What is so special about being NORMAL?

I am not sure that I have ever been normal. I think people would describe me as sensitive, eccentric, artistic, energetic, but I am not sure I would ever be described as normal. I have spent my entire life trying to be unique, yet also at times, having a desire to blend into the background. I mean, I do live in the heart of the midwest.

Sometimes, I wonder why I try so hard to be normal. It seems a little silly to me. God made us all unique with interesting faces, bodies, minds, etc. I wonder why I try so hard not to respect the originality of me...to pretend I am like everyone else. The truth is that no one is like everyone else. We are all different and that is good.

Paranoia and self-absorption are two states of mind that I despise, yet they seem to be locked arm in arm. My personal opinion is that a paranoid person is someone who spends too much time thinking about themselves...thinking about how other people hate them or think about them or look at them or...whatever. You get my point. If you are spending so much time thinking about all of these things, then you can't do your own thing. You can't fulfill your own purpose because you are letting perceptions of what other people think get in the way. The truth is they are probably not thinking about you and if they are, it is only how you fit in their perceptions of their world.

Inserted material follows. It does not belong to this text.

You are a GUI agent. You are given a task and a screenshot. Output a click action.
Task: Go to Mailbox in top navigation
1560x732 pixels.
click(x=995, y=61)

When I say "YOU" in the last paragraph, I really mean me. This cancer business does get in the way for me. It does affect my perceptions. When someone does a double-take at me in public now, I always wonder if they are thinking I have cancer cooties. I never think it is anything good, that is always bad. For example, I really prefer to wear a do-rag or a hat with my hair loss. Yet, at times, I wear a wig just because I don't want to mess with looking different. I also wear a wig if we have kids around because I just want them to feel normal.

However, it is really funny even when I wear a wig...my kids tell all of their friends that I am bald. So, it seems that even when I am pretending that things are NORMAL, my kids are pushing me to be me. I listened to Morgan tell one of her friends how I have cancer and I am on chemo. I was so proud of her awareness, of her ability to accept and explain to her little friend. Her friend was so sweet. I heard her say that I was still pretty even with no hair. Kids are so cool sometimes. They really get what matters. They really see us for who we are, not who we are trying to be.

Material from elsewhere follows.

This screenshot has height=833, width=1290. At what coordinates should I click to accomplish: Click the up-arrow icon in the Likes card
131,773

I am really going to continue to work on my originality, on my eccentric ways. I do believe that part of this journey for me is to accept who I am. I am going to try to look at other people directly in the eye when I wear my hats or do rags. I am going to try to smile and be myself. And, I am going to do things that I am afraid of...like art classes. I always thought I was good at art until I took it in ninth grade. The teacher and I did not get along and affected my confidence in being a true artist (writer, painter, etc.)

Another way I am pushing myself is with my body. I have scars all over my 5 foot 3 frame, mainly in the abdomen part of my body. But, I have decided to wear a two-piece bathing suit this year. It is my fave suit, it is a deep green that works well with my skin tone and I have decided my scars need a tan. They mostly blend in with the rest of my skin, but they have made me feel insecure...so I am done with that emotion! And, instead of hiding behind clothes so other girls will like me better, I am just going to ROCK whatever look works for me. If people get funny, I can always remind them I am bald under my floppy hat.:)

Breast cancer can strip a girl of many things that makes her feel like a woman...hair, libido, breasts, etc. So, any look that makes me feel comfortable is something that I should embrace. Through this refinement process, I think a better me is emerging...the REAL ME. And, when my hair does grow in enough (it is already starting back), I have vowed I am gonna wear it bold and short and red. I want to keep it short because I can wear it short, but also because I never want a hair decision to effect a health decision.

I am a warrior against cancer. I must always stay fit and prepared to fight. Hair is a big deal to me so I have to break it down a little so it doesn't matter that much. Besides, short and bold and eccentric is who I am. I will learn to accept it! What is so special about being normal anyway?

I hope each of you learn to ROCK your own originality...because that is true beauty!